The national convention today of Shinshinto, the largest opposition party, may seal the fate of Prime Minister Ryutaro Hashimoto’s priority set of reforms since Shinshinto leader Ichiro Ozawa has dropped his hostility toward the Hashimoto administration.

Hashimoto has restated his determination to follow through on drastic reforms of the bureaucracy, fiscal structure, the monetary system, economic structure, social security and education to rebuild the nation for the 21st century. Ozawa earlier this month expressed a willingness to work together with Hashimoto to promote the reforms, without consulting with his party members.

The national convention is expected to provide Shinshinto members with their first opportunity to officially voice their opinions on a possible tieup with the ruling Liberal Democratic Party, which Hashimoto heads. At present, Shinshinto, which formerly consisted of eight defunct political parties and one parliamentary group, is divided into two forces. One supports a conservative union with the LDP, the other favors forming ties with other parties.

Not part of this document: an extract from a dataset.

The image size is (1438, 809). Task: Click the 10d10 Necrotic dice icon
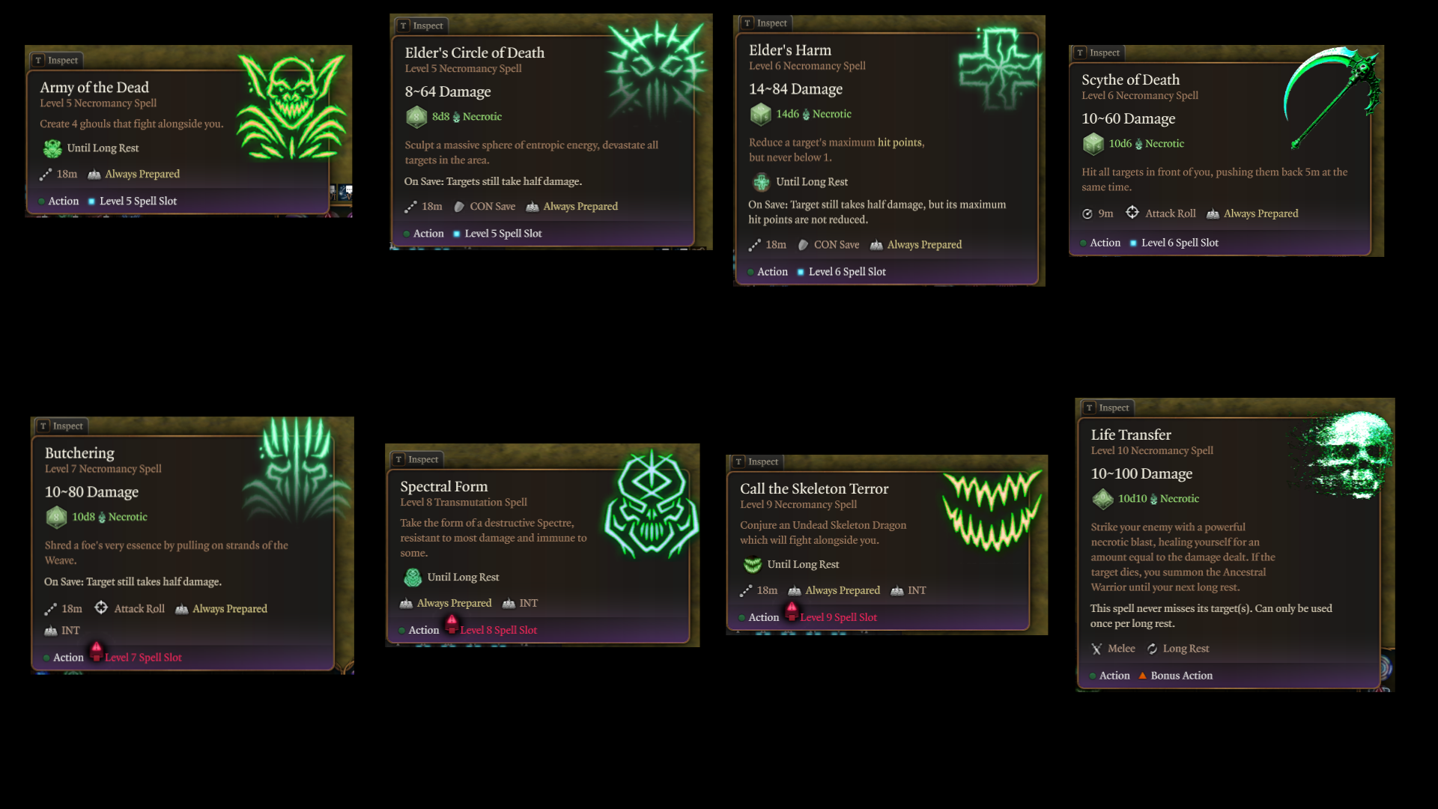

The latter group was encouraged by the Akita gubernatorial election April 19, in which an independent candidate backed by Shinshinto and other parties defeated another backed by the LDP. However, some analysts predict that dark clouds will hang over Hashimoto’s reform pledges if the LDP, which has 244 seats in the 500-seat Lower House, and Shinshinto, which has 141, form a huge conservative union. They expect sweeping reforms would meet fierce opposition from vested interests.

For example, agricultural cooperatives are already fighting off farm-sector reforms in cooperation with LDP and Shinshinto legislators from rural districts. It seems most lawmakers still believe in pork barrel politics, which was standard practice when the LDP monopolized power for 38 years until 1993.

“The possible huge coalition would include many ‘zokugiin’ (tribe legislators) who tend to represent vested interests rather than electorates,” said Yasunori Sone, a professor of political science at Keio University. Such lawmakers are found not only in the LDP, which cultivated cozy ties with the bureaucracy and businesses during the party’s years of dominance, but also in Shinshinto, a dozen members of which, including Ozawa, previously belonged to the largest faction of the LDP in the 1980s.

“If Hashimoto really wants to streamline the bloated fiscal and bureaucratic systems, reorganize an overregulated economy and save the nation’s social security system from going bankrupt, he should strictly select those who can work with him for those purposes,” Sone said.

“But making such a selection, which could disrupt both the LDP and Shinshinto, is quite unlikely to happen, at least not in the foreseeable future,” he added.